■ Given data:

= Beginning of Section =

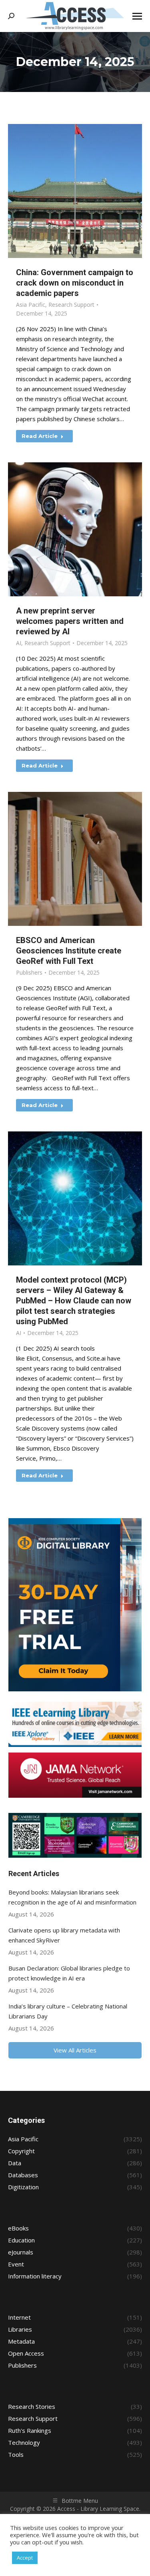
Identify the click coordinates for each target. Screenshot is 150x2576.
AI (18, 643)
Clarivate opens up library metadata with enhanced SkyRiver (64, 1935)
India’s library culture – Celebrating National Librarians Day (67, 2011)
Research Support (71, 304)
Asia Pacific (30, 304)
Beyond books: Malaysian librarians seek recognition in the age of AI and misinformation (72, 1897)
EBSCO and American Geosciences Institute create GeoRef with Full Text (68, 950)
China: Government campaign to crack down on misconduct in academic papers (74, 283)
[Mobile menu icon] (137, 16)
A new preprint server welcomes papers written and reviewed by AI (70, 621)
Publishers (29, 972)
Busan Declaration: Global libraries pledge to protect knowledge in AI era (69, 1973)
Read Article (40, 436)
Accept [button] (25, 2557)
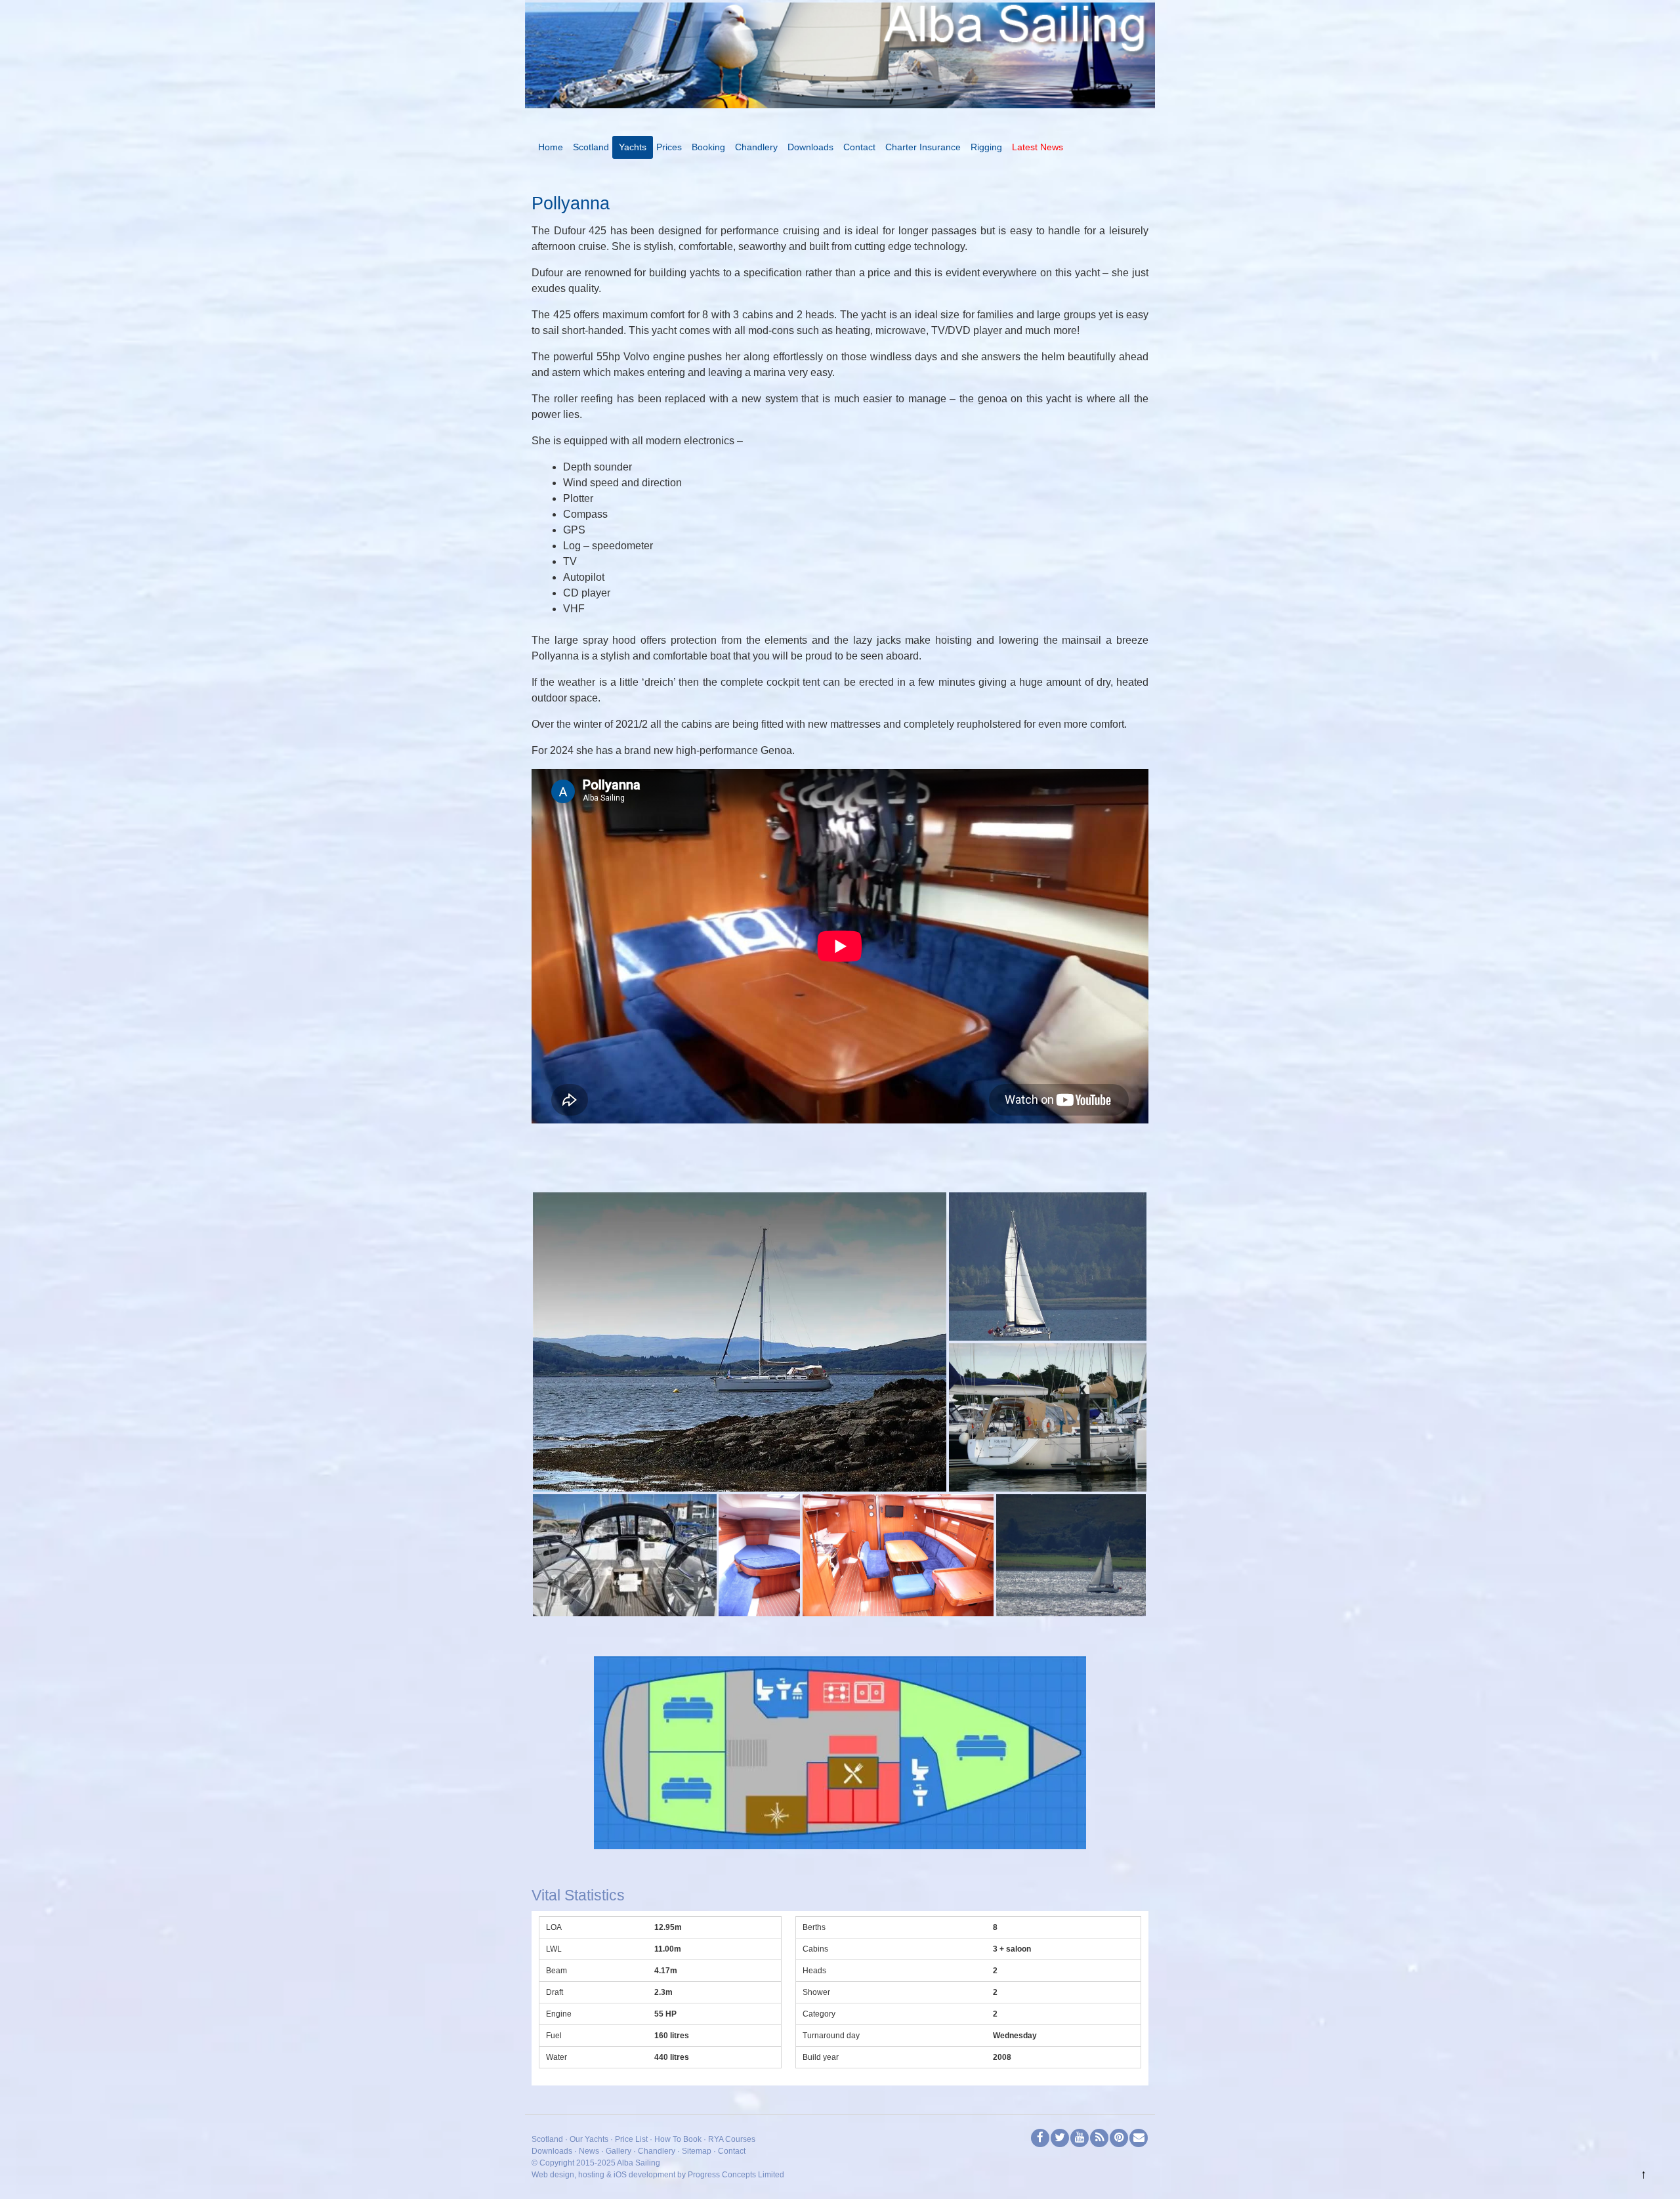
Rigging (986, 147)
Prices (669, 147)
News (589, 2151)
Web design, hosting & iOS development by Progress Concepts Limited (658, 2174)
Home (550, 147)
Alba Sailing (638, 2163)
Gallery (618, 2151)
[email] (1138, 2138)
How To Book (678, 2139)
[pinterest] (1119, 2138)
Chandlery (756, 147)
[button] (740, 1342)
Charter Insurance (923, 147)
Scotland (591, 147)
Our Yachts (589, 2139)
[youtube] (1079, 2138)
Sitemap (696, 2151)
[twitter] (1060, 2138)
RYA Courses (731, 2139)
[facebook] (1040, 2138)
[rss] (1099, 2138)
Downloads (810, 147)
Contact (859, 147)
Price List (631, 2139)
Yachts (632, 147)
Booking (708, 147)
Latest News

= End of Section =

■ Task goal:
Would you retype every record above exactly, leaving out the pictures?

■ Reply to the exercise:
Identify the click coordinates for each target. Screenshot is 150x2576.
AI (18, 643)
Clarivate opens up library metadata with enhanced SkyRiver (64, 1935)
India’s library culture – Celebrating National Librarians Day (67, 2011)
Research Support (71, 304)
Asia Pacific (30, 304)
Beyond books: Malaysian librarians seek recognition in the age of AI and misinformation (72, 1897)
EBSCO and American Geosciences Institute create GeoRef with Full Text (68, 950)
China: Government campaign to crack down on misconduct in academic papers (74, 283)
[Mobile menu icon] (137, 16)
A new preprint server welcomes papers written and reviewed by AI (70, 621)
Publishers (29, 972)
Busan Declaration: Global libraries pledge to protect knowledge in AI era (69, 1973)
Read Article (40, 436)
Accept [button] (25, 2557)
Rigging (986, 147)
Prices (669, 147)
News (589, 2151)
Web design, hosting & iOS development by Progress Concepts Limited (658, 2174)
Home (550, 147)
Alba Sailing (638, 2163)
Gallery (618, 2151)
[email] (1138, 2138)
How To Book (678, 2139)
[pinterest] (1119, 2138)
Chandlery (756, 147)
[button] (740, 1342)
Charter Insurance (923, 147)
Scotland (591, 147)
Our Yachts (589, 2139)
[youtube] (1079, 2138)
Sitemap (696, 2151)
[twitter] (1060, 2138)
RYA Courses (731, 2139)
[facebook] (1040, 2138)
[rss] (1099, 2138)
Downloads (810, 147)
Contact (859, 147)
Price List (631, 2139)
Yachts (632, 147)
Booking (708, 147)
Latest News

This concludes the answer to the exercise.